--- start of Provided records ---

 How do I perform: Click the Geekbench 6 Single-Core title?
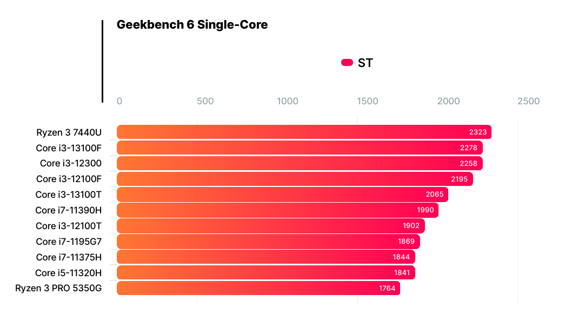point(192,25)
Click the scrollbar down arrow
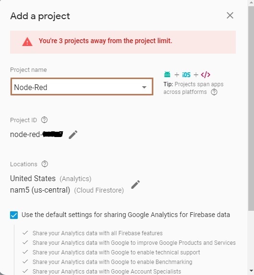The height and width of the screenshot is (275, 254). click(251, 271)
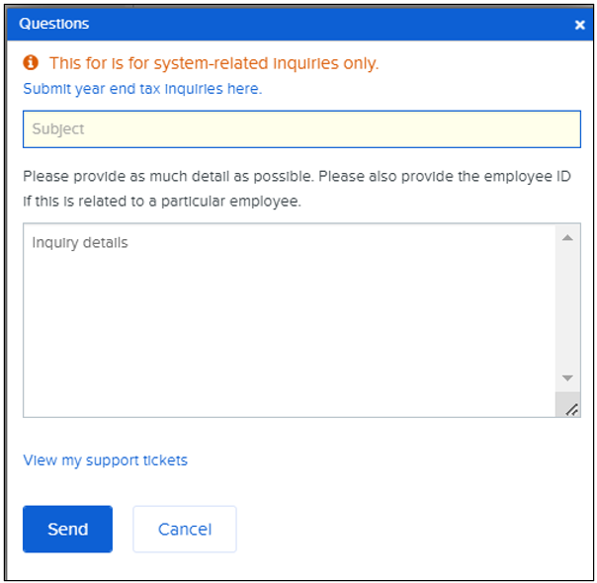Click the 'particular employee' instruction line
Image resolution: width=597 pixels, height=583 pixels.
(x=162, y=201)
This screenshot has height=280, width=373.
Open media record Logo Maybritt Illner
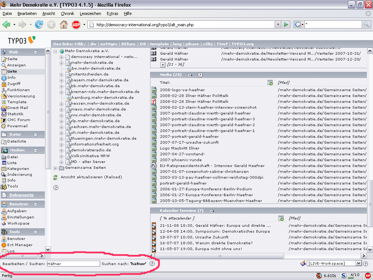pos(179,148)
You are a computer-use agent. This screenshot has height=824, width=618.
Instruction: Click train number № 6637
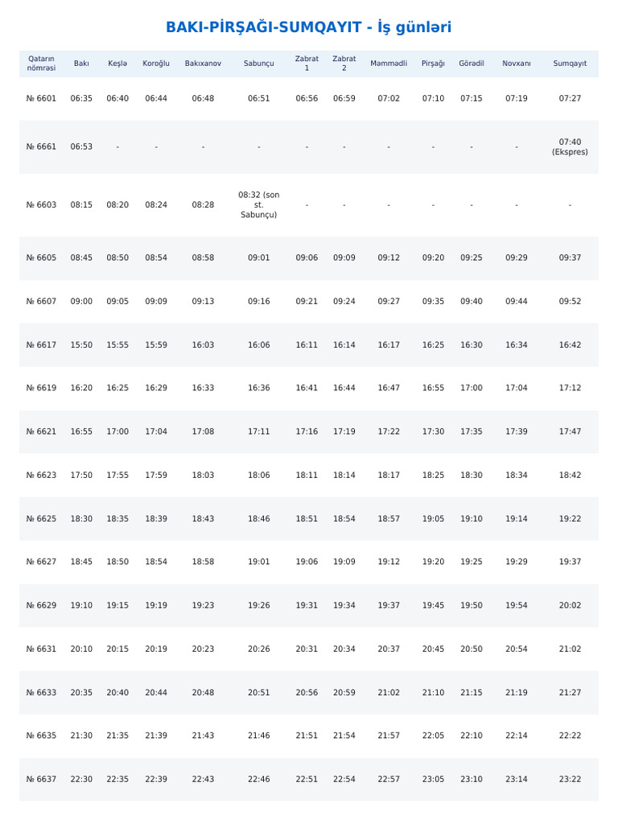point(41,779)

--- end of Provided records ---

» **Problem description**: Repeat all of the items above line for line, without the pictures.

» **Result for this exercise**:
 How do I perform: Click the Geekbench 6 Single-Core title?
point(192,25)
Click the scrollbar down arrow
The height and width of the screenshot is (275, 254). click(251, 271)
Click the 'particular employee' instruction line
Image resolution: width=597 pixels, height=583 pixels.
(x=162, y=201)
This screenshot has height=280, width=373.
Open media record Logo Maybritt Illner
pos(179,148)
You are a computer-use agent. This screenshot has height=824, width=618.
Instruction: Click train number № 6637
point(41,779)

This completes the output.